By Carmel Fisher, Director
12 June, 2017
I was about to have a rant last week about my food delivery arriving late when I checked myself — remembering it was not urgent.
I had plenty of food and, if I really needed something, I could pop to the shop and buy it.
The reason I was disappointed was the supplier had created unrealistic expectations. They would have been better to say delivery would be sometime on Sunday or even Monday. Instead they'd said my parcel would arrive between 1pm and 3pm Sunday; it didn't.
The whole notion of super fast delivery has become massive and I'm not sure why. While it is a pleasant surprise to buy something online and have it delivered within hours, not much is so urgent we can't wait a few days for it.
I remember reading about Amazon trialling taxis for deliveries, to speed up an already very fast delivery service. They've gone one step further, using aerial drones for package drop-offs.
Fast delivery has become an integral component of successful e-commerce — and it's the industry's own fault. They've made us care too much about speed and convenience of delivery.

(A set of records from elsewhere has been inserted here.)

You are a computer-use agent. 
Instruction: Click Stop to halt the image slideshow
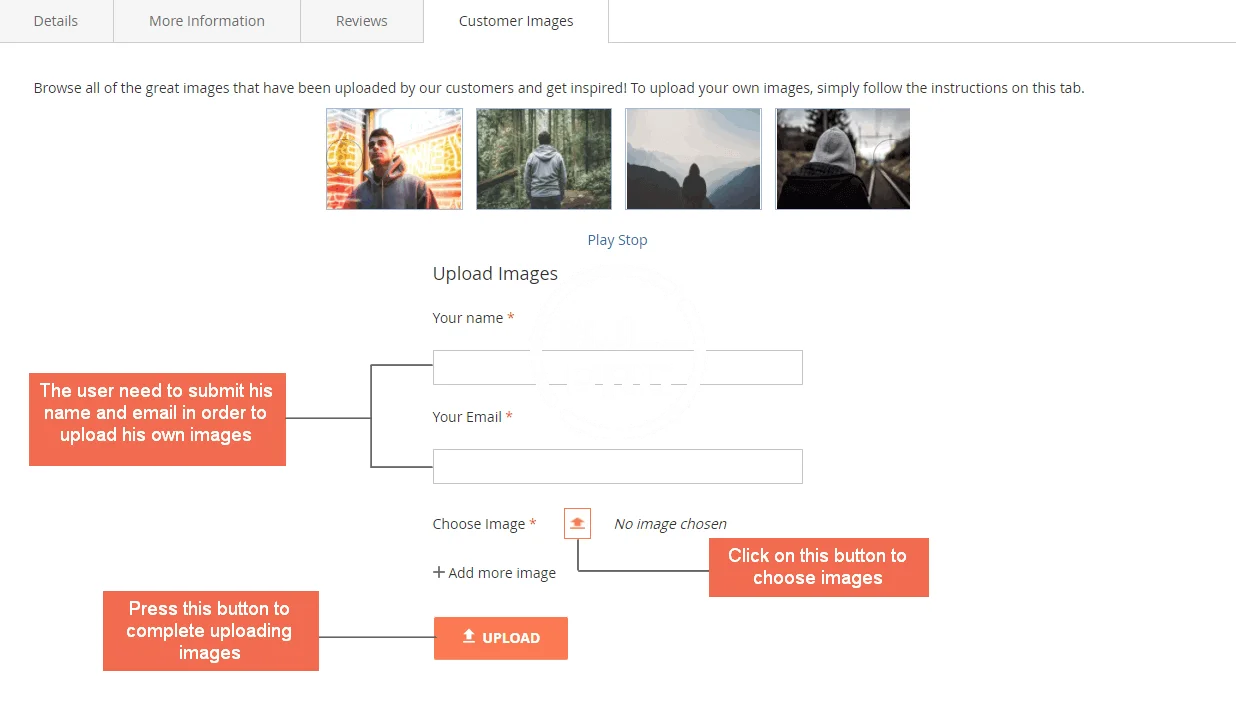[x=633, y=240]
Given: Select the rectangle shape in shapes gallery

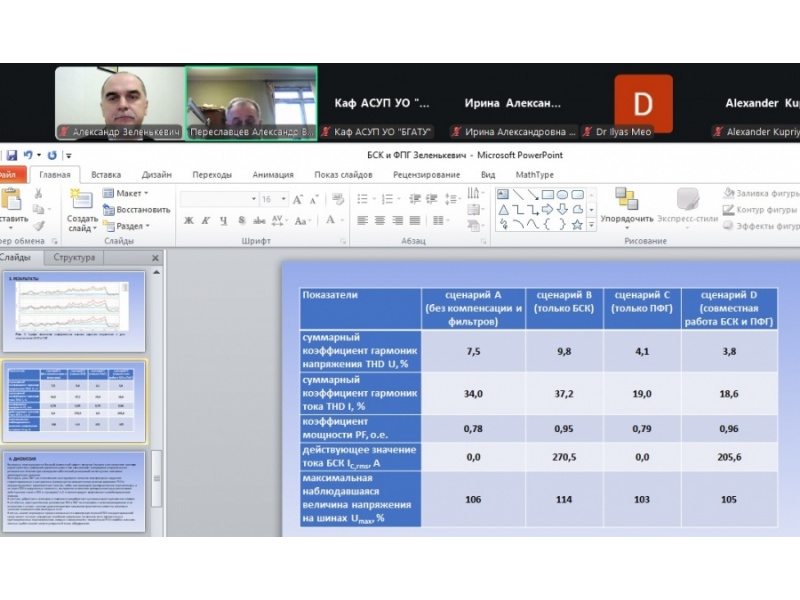Looking at the screenshot, I should point(547,194).
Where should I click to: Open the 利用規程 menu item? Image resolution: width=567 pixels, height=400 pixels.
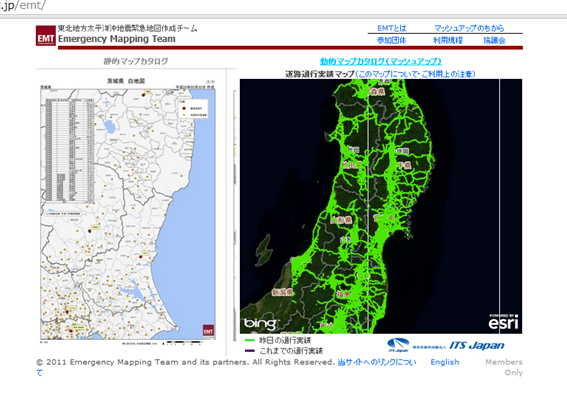pyautogui.click(x=448, y=40)
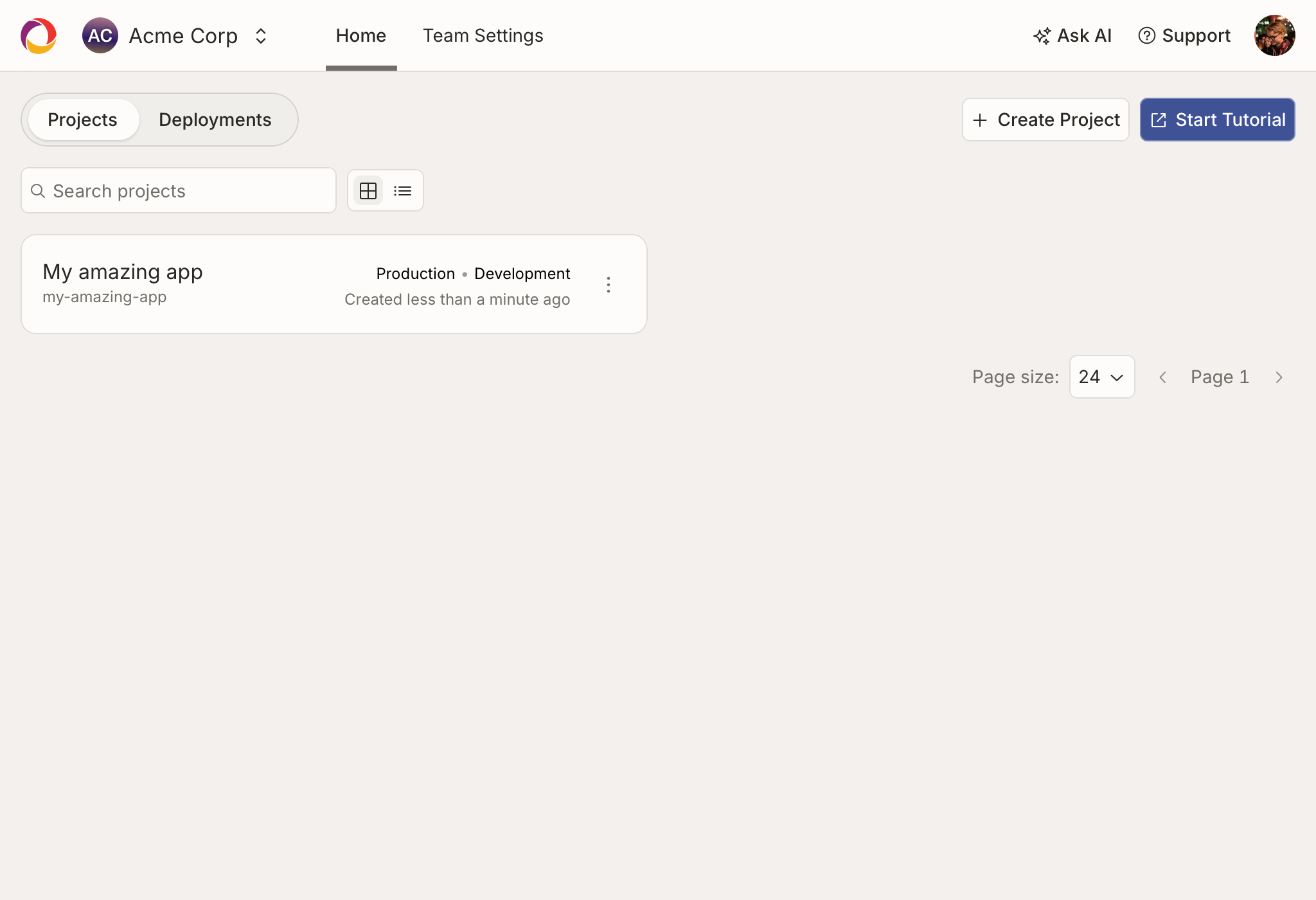Click the search magnifier in projects search

coord(38,190)
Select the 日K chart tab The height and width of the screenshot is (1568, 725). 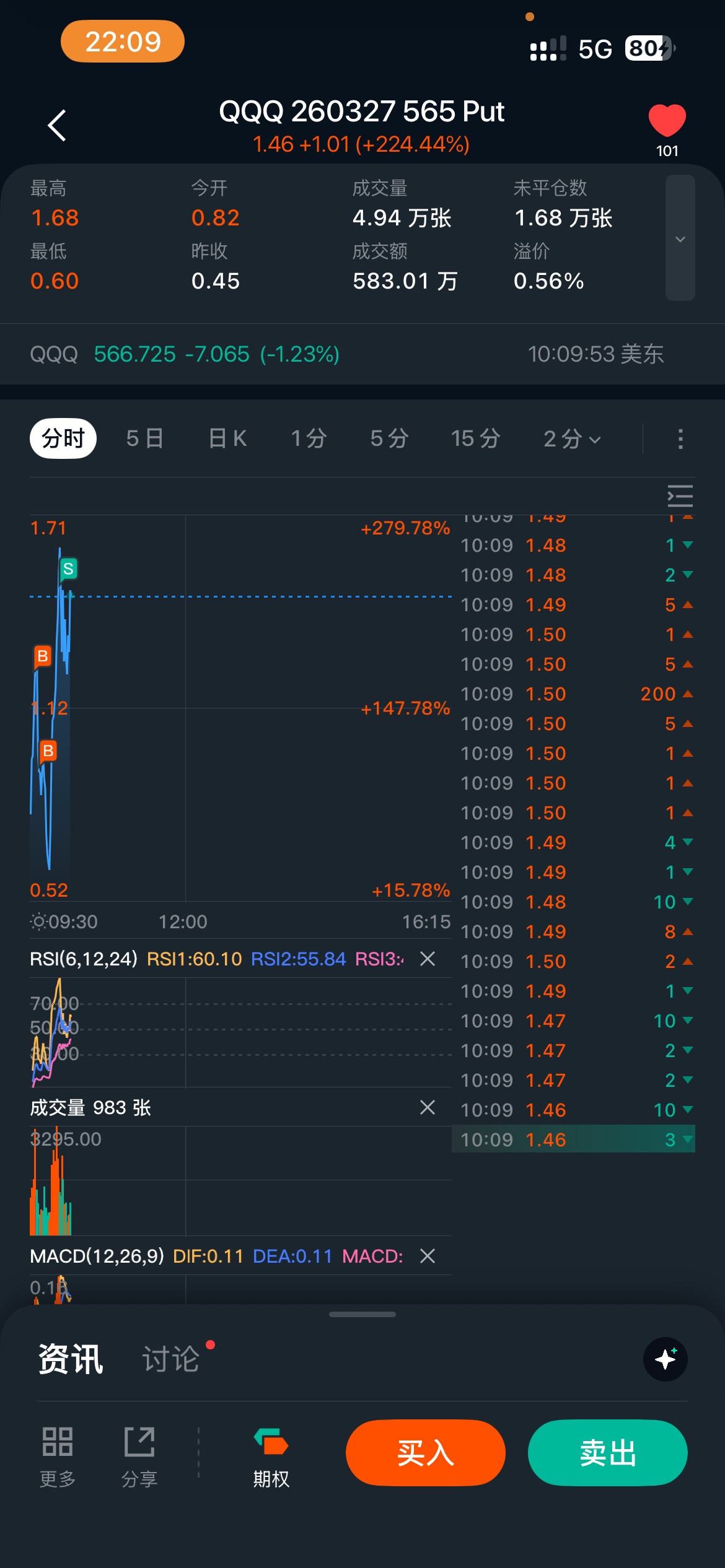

The MetaPack 2016 Study of E-commerce report found consumers' online purchasing decisions are directly influenced by delivery and returns policy. More than 40 per cent of consumers said, following a negative delivery experience, they wouldn't return to that retailer within a month. More significantly, 38 per cent said they are likely to never shop with that retailer ever again.
The current focus on fast home delivery is like a re-run of the tech bubble of the late 90s.
Back then companies like Webvan, Pets.com and Kozmo.com were the poster children of the dot-com boom and bust. These companies were among many that tried (and failed) to create viable businesses around online ordering and speedy home delivery of groceries, meals, pet supplies and other household items.
Kozmo promised free one-hour delivery of videos, games, music, magazines, books, food and more. It was formed in 1998 and by 2001 was bankrupt.
Webvan was an online grocery business that delivered to homes within a 30-minute window of the consumer's choosing. It spent US$1 billion on a warehouse and fleet of delivery trucks and, at its peak in 2000, had sales of US$178 million. Unfortunately it had expenses of US$525 million and folded after three years.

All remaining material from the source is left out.